Vorliegender Auszug:
---------------
Ein besonders sensibler Bereich des Sozialprogramms war die Absicherung der älteren Menschen, der Rentner. In diesem Zusammenhang wird von den heute Herrschenden regelmäßig von Altersarmut in der DDR gesprochen. Lassen wir auch hier die Fakten sprechen! Es stimmt, daß für einen nicht geringen Teil der älteren Menschen die Renten nicht üppig waren. Erst die Gegenüberstellung der Rentenzahlungen mit der im Alter üblichen Verbrauchsstruktur und den Kosten läßt eine realistische Aussage zur Auskömmlichkeit zu. Wie sah die Altersversorgung in der DDR tatsächlich aus? Die Finanzierung der Sozialversicherung erfolgte zum geringen Teil aus Beiträgen der Versicherten und zum größten Teil aus dem Staatshaushalt. Die Beiträge zur Versicherung betrugen 10 % des Einkommens, höchstens 60 Mark (Krankenversicherung, Rentenversicherung, Unfallversicherung). Aus diesen Beiträgen ergab sich Ende der 80er Jahre eine Mindestrente von 330 M und bei längerfristig Versicherten eine Rente von über 500 M. Zusätzlich zu dieser Grundversorgung bestand die Möglichkeit, bei einem Einkommen über 600 M, der freiwilligen Zusatzrentenversicherung (FRZ) beizutreten, bzw. ein Teil der Beschäftigten gehörte einem der Sonderversorgungssysteme an (Intelligenz, Lehrer, Künstler, Bahn, Post, Parteien, bewaffnete Organe). Diese zusätzlichen Rentenzahlungen betrafen etwa 80 % der Altersrentner, die nach 1980 eine Rente bezogen.
---------------
Auszüge aus Daten:
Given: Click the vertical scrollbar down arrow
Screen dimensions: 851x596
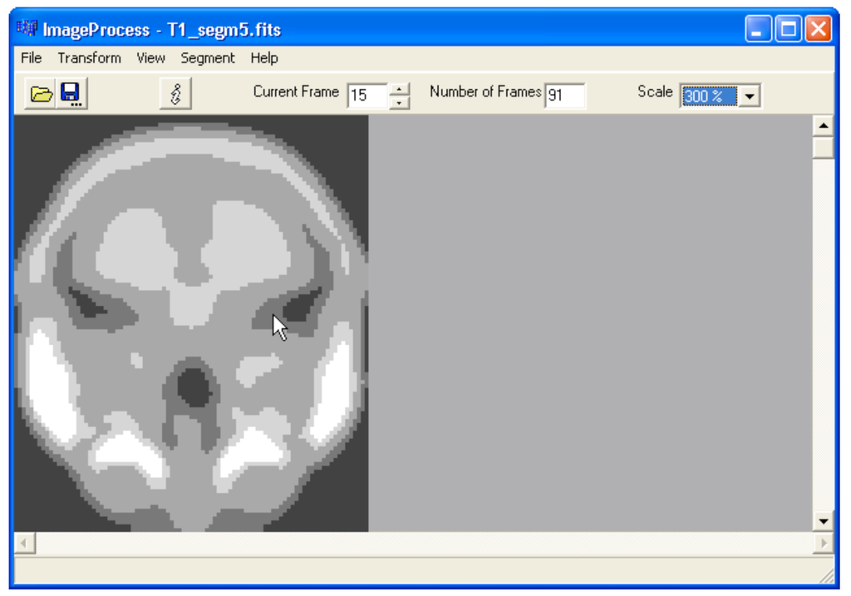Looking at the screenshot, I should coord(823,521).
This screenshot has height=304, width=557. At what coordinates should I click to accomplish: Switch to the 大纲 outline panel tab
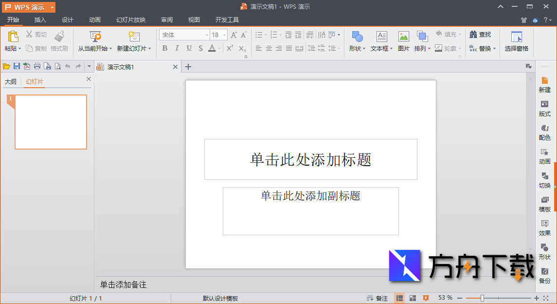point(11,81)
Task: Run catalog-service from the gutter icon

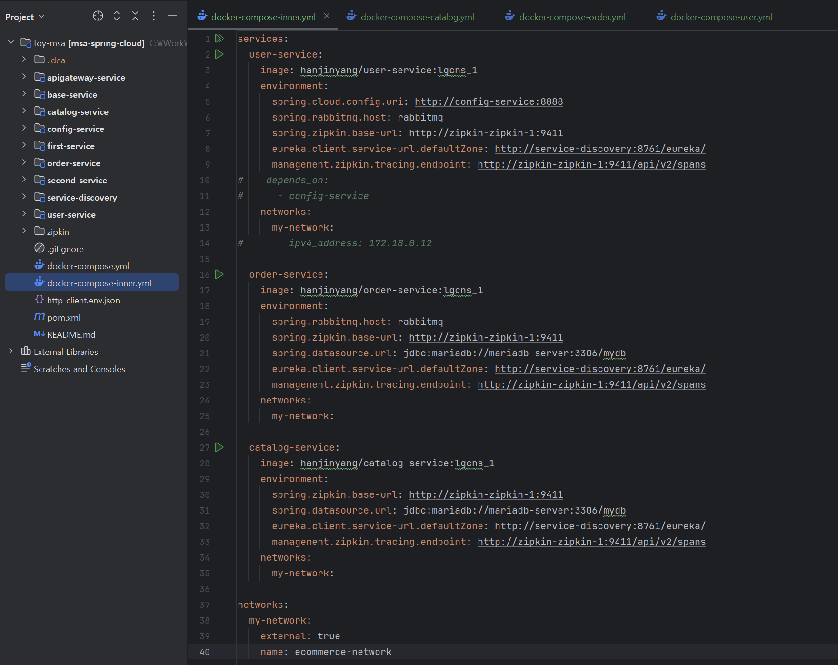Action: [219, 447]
---------------
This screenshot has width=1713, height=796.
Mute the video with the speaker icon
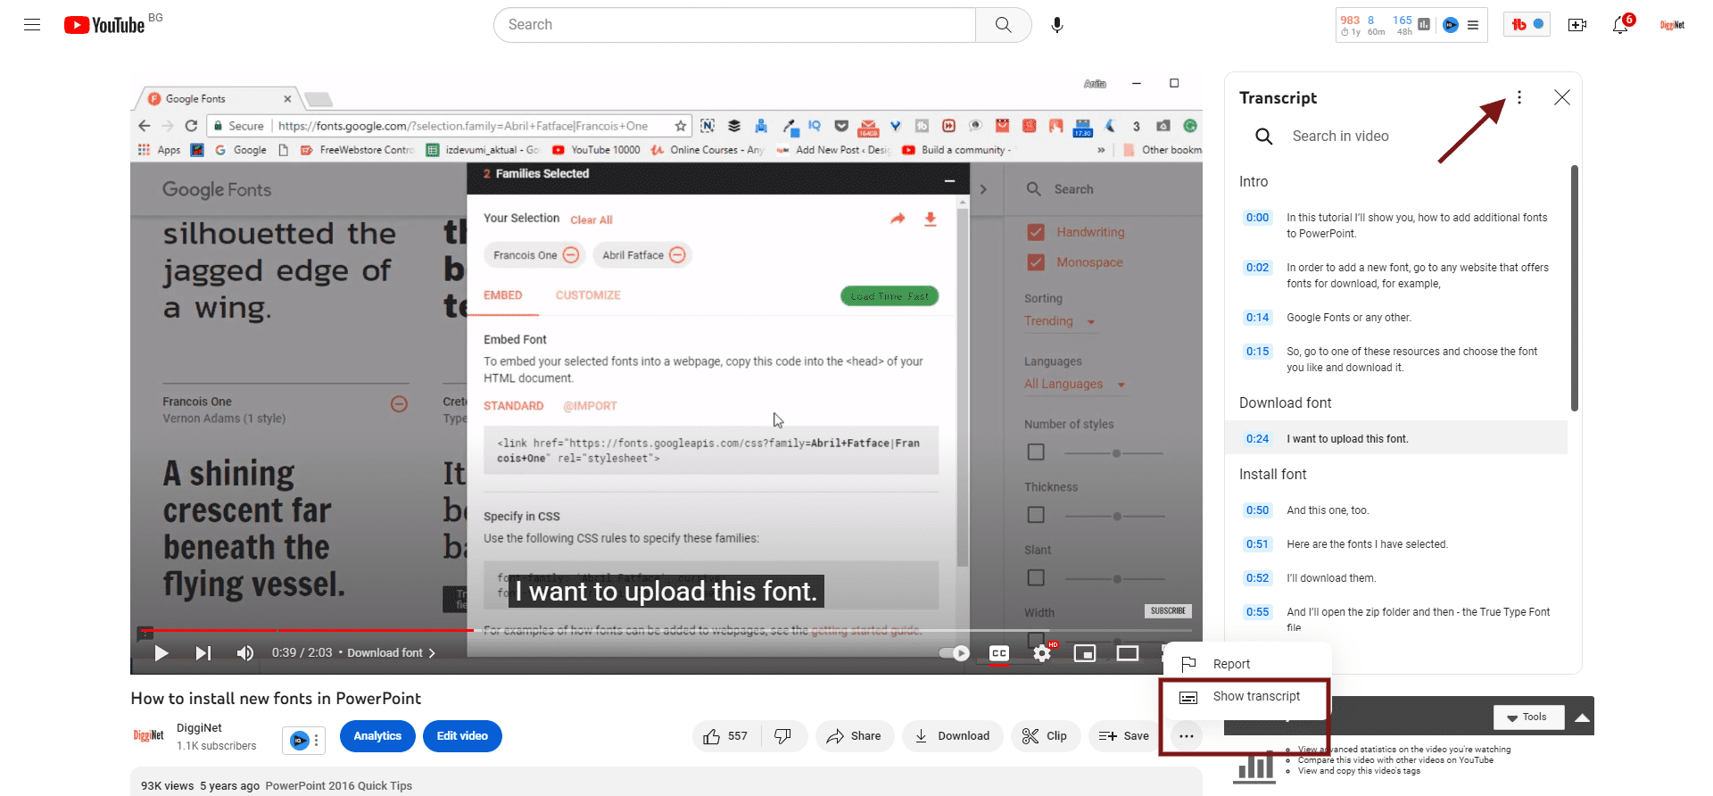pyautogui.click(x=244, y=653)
---------------
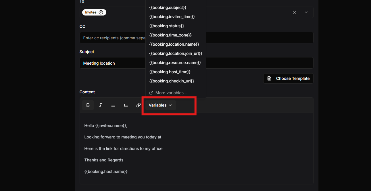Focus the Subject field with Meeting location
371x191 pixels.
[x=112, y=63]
---------------
Ziel der Übung: Bitte geben Sie an, wie hoch laut dem Auszug über die Altersversorgung in der DDR die Mindestrente Ende der 80er Jahre war. Die Zeilen stehen in keinem Zusammenhang mit dem Auszug.

Lösung der Aufgabe: 330 M.